- [What you should do]:
Please copy all of the entries exactly, but drop every picture.

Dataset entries
┄┄┄┄┄┄┄┄┄┄

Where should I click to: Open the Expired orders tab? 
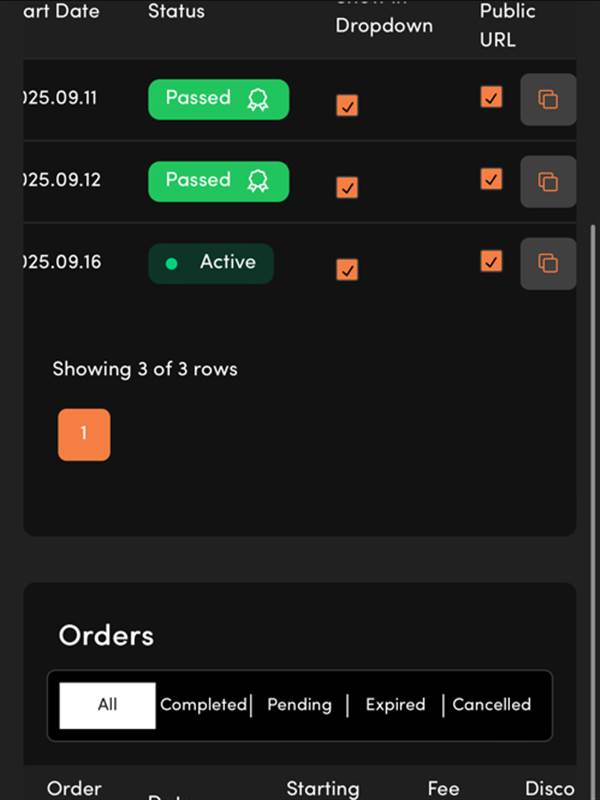tap(395, 705)
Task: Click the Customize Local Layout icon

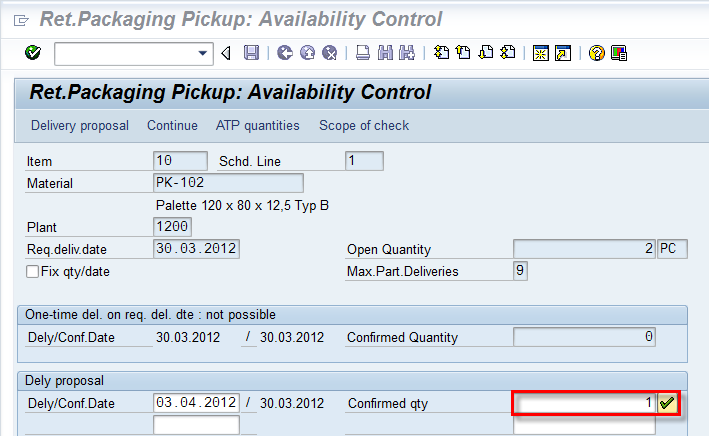Action: [x=619, y=53]
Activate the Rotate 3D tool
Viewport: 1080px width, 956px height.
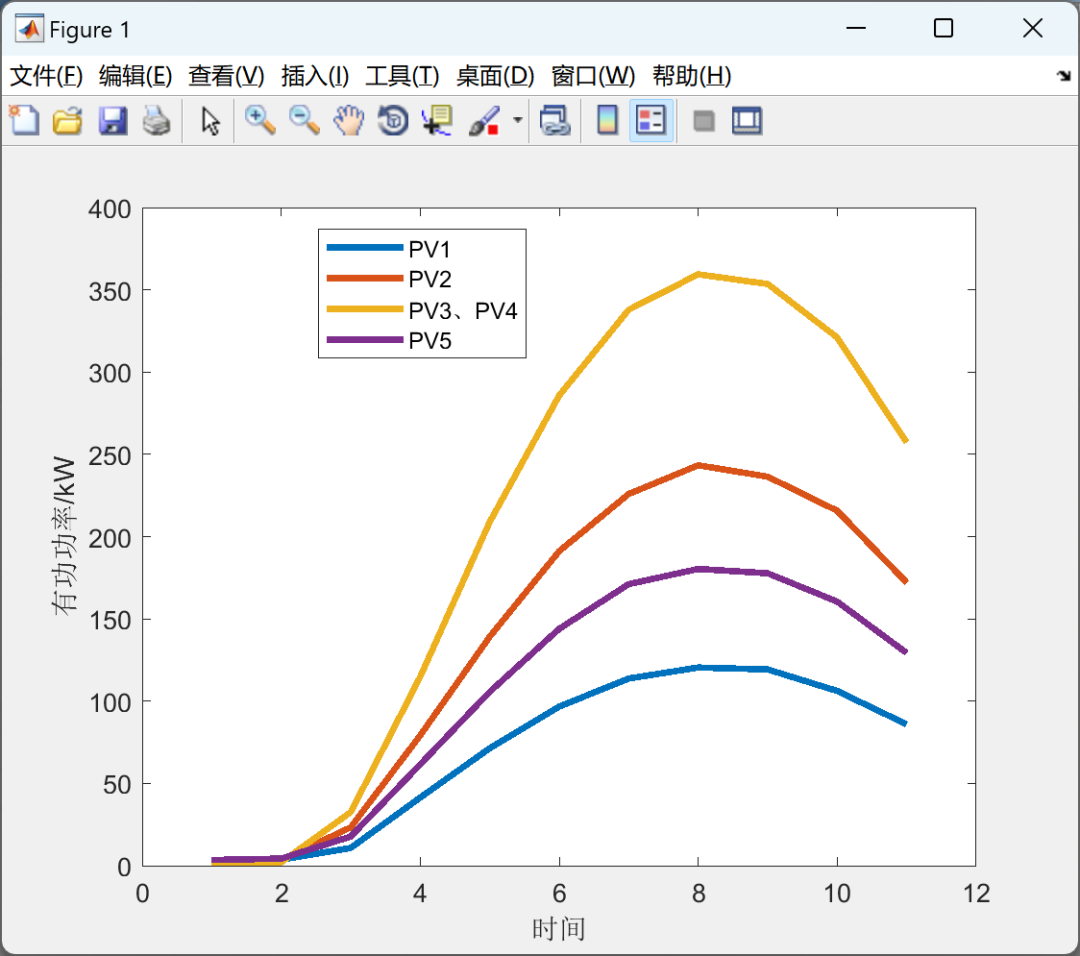[x=393, y=121]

┄┄┄┄┄┄┄┄┄┄

- [Answer to the problem]:
Where should I click to: Open the Expired orders tab? 
tap(395, 705)
Task: Click the Customize Local Layout icon

Action: [x=619, y=53]
Activate the Rotate 3D tool
Viewport: 1080px width, 956px height.
[x=393, y=121]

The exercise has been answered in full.